I’ve honestly tried to write this blog post like five times at this point and it always explodes in length to the point where editing it or finishing it becomes impossible. Honestly it’s more of a book than a blog post and maybe I’ll do that one day.
In the meantime, I’m gonna give up on giving you the full picture and instead talk around it or something here we go!!!!!!
There’s so much talk going on about trans people right now, all over the world. The arguments in the media tend to be about toilets or sports or healthcare or 👏 trans 👏 women 👏 are 👏 women 👏
and I find it weird / depressing that the base / core experience of being trans (minus all of that) is never talked about publicly, in both mainstream and in trans circles, because we’re all so focused on the genocide that’s going on instead. Does that make sense?
I think it would help to give people a greater sense of what it feels like to actually be trans, because it’s such an abstract thing, and it can sound ridiculous in a way. I mean, really, it’s kinda science fiction if you look at it from a certain angle. It’s a pretty trippy idea. It’s— Really, it is. Not to me. It feels very normal to me, because I experience it every day. But to many other people— I don’t think some non-trans people really realise how crazily and excruciatingly real it is. I don’t think most— I think that most people don’t really know what “being trans” means.
Maybe they “know” what it means, but I don’t think they really really “KNOW” what it MEANS, if you know what I mean?
Ugh…
Many stories have been told in attempts to explain what it MEANS and FEELS like to be trans, and I think they’ve all been really bad. They end up too simple or too apologetic or too inaccurate or they end up answering a different question.
When I was growing up, I heard the stories of “being born in the wrong body” told by “transsexuals” who were experiencing “gender dysphoria” or “gender incongruence”, and this formed the basis of my understanding of what it meant to be trans in a very harmful way. It took me decades to overcome and grow out of that.
Some people go the other way, becoming more radical and harmful in their views as they progress, and we refer to those people as “truscum” or “trans medicalists”. They end up internalising the transphobia and transmisogi— transmyso— I can’t spell it, but they end up believing the transphobic talking points used against them, and they join in: Excluding other trans people from the community, pulling up the ladder behind them.
Truscum think that “being trans” is a medical disorder or medical challenge or difficulty you face. It means there’s something wrong with you, and you need “fixing”, and there’s no “fix”, so you have to resort to medical transition instead, as a reluctant second best. You might be able to spot the short distance to conversion therapy from this viewpoint.
On the other hand, the newer younger generation of trans people take a more open minded approach. Sometimes affectionately referred to as “tucute” (as a riff on “truscum”), they believe that you don’t need to experience dysphoria to be trans, or rephrased: They don’t believe that “dysphoria” is a defining or universal feature of the trans experience, and you don’t need to do any medical (or even social) transition either. Some believe that “being trans” is entirely a choice. Others link it to the most neo of neopronouns, claiming alternative pronouns as a way of declining the standard options. Some take it further and invent their own. “Why can’t I base my gender around trains? What does it matter to you? I’m rejecting the norm and also I like trains!” (valid)
To me, tucute feels like an immune response to the truscum drivel. It means saying “No. I decide who I am. Your rules don’t apply to me.”
The truscum-tucute war is a largely western battle.
Other places and times present their own understanding of gender that I’m much worse versed / less familiar with. I hear about “third gender” and “two spirit” people who escape the gender binary and, in my deep ignorance, I wonder what that’s like. Do those people experience the same thing as me? Or is it something different? Perhaps there’s some overlap, or perhaps it’s something that I’m completely unaware of, with my limited western viewpoint. It feels like the elephant in the room in the communities and conversations I’m part of, or more of gaping hole where the missing elephant should be.
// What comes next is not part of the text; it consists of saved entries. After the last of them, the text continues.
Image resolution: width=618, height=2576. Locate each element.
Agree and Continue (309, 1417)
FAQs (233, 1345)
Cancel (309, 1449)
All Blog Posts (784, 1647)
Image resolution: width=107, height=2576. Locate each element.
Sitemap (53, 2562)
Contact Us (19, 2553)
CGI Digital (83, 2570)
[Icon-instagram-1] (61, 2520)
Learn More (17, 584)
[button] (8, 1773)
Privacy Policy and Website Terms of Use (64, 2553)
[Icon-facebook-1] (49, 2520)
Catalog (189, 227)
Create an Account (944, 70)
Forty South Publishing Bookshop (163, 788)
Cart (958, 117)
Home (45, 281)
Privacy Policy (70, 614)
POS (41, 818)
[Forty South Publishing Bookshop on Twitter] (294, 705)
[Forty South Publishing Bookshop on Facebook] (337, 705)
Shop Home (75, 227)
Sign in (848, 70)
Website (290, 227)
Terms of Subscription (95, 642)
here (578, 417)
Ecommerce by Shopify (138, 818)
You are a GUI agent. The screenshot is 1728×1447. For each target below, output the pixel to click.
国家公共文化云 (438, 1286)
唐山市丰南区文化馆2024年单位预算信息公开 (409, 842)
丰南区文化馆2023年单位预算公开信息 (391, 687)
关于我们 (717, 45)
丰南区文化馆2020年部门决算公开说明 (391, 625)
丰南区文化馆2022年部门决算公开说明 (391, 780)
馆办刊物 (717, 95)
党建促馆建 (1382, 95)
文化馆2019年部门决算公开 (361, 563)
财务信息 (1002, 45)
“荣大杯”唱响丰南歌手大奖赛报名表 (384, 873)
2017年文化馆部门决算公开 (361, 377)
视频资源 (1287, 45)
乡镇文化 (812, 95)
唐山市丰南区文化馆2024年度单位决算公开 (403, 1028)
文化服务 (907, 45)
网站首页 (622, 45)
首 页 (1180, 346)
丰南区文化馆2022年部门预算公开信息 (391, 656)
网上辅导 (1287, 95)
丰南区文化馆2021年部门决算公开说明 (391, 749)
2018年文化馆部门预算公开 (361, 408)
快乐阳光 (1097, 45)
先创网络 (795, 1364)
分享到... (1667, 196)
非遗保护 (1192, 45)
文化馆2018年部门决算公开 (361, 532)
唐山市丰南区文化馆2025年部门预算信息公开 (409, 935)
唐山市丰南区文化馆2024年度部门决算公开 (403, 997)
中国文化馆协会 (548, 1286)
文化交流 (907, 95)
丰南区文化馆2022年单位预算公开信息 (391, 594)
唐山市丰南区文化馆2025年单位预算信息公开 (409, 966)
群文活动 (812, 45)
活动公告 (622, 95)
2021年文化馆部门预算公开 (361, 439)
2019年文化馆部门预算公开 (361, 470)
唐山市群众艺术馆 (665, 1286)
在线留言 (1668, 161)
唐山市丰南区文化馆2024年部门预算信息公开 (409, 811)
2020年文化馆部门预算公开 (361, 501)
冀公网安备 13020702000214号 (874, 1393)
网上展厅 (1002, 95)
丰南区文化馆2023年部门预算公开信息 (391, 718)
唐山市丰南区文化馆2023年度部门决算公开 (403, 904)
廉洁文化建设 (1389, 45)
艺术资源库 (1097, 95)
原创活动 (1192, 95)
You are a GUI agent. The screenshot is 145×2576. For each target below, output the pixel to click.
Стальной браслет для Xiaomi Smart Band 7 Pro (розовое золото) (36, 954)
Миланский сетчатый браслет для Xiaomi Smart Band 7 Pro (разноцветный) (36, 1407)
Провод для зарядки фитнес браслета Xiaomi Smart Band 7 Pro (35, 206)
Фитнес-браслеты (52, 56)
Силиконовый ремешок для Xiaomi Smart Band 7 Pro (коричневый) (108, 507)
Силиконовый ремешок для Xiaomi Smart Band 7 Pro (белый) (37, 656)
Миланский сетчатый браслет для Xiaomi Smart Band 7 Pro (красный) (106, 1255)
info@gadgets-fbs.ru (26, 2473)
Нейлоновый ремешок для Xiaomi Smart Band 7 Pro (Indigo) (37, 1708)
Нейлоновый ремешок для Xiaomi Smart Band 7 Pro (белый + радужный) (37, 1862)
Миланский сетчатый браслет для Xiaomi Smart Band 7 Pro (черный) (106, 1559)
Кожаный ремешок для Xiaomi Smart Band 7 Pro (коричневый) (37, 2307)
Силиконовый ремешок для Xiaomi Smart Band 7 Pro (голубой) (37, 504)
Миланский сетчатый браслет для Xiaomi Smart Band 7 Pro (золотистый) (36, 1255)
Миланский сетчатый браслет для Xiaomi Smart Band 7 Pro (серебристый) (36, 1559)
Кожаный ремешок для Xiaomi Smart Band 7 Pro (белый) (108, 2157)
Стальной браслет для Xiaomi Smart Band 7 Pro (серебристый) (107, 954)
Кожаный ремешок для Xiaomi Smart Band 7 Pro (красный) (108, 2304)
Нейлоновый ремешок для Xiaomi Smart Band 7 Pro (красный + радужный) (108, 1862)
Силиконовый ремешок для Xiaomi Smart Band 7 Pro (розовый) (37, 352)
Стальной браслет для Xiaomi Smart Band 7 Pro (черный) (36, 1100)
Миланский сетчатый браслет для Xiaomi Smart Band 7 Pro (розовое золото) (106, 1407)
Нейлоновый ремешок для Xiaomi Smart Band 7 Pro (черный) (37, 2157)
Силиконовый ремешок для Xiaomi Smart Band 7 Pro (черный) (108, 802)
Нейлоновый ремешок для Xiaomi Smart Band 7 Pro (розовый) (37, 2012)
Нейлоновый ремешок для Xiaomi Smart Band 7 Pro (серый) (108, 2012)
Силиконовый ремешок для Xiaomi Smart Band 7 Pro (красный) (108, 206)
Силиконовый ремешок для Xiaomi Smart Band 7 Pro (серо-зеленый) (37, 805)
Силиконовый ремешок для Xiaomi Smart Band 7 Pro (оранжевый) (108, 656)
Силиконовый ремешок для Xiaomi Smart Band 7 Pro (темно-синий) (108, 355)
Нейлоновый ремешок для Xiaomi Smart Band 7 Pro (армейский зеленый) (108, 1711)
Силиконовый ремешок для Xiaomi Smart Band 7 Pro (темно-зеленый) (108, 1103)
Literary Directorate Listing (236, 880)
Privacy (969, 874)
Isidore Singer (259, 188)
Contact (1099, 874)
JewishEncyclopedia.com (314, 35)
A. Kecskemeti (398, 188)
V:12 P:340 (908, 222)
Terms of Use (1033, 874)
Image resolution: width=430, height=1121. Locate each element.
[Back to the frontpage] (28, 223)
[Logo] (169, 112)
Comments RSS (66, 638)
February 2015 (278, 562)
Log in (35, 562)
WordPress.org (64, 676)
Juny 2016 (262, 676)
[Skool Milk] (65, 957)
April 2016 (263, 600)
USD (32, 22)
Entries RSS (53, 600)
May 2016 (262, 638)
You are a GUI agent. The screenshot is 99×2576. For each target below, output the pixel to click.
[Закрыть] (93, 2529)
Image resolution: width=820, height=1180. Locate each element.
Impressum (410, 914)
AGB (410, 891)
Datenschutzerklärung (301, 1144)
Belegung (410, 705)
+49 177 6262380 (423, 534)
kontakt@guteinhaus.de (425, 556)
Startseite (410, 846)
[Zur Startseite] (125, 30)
In the western world, we’re so— We’re so behind, in the western world. Patriarchy and misogin— mysogy— misogyny are so deeply embedded in our culture and roots. The romans fucked us hard, quite literally. They were so fucked up and I don’t think enough people know that. Rape and male violence wasn’t just common: It was more than that: It was the bedrock of roman civilization.
Then christianity happened, and those values got spread around and mixed up and muddled with all the roman bullshit and we’re still recovering, over two thousand years later! Fuck!
We live in the remnants of rape-fueled military empires. We’re in this sick cycle of expanding our colonial reach. History repeats itself. The roman empire, the british empire, the american one, and everything (everything) is seen in terms of battle and war and fight. Which side will win? The truscum or the tucute? I’m team tucute. What are you?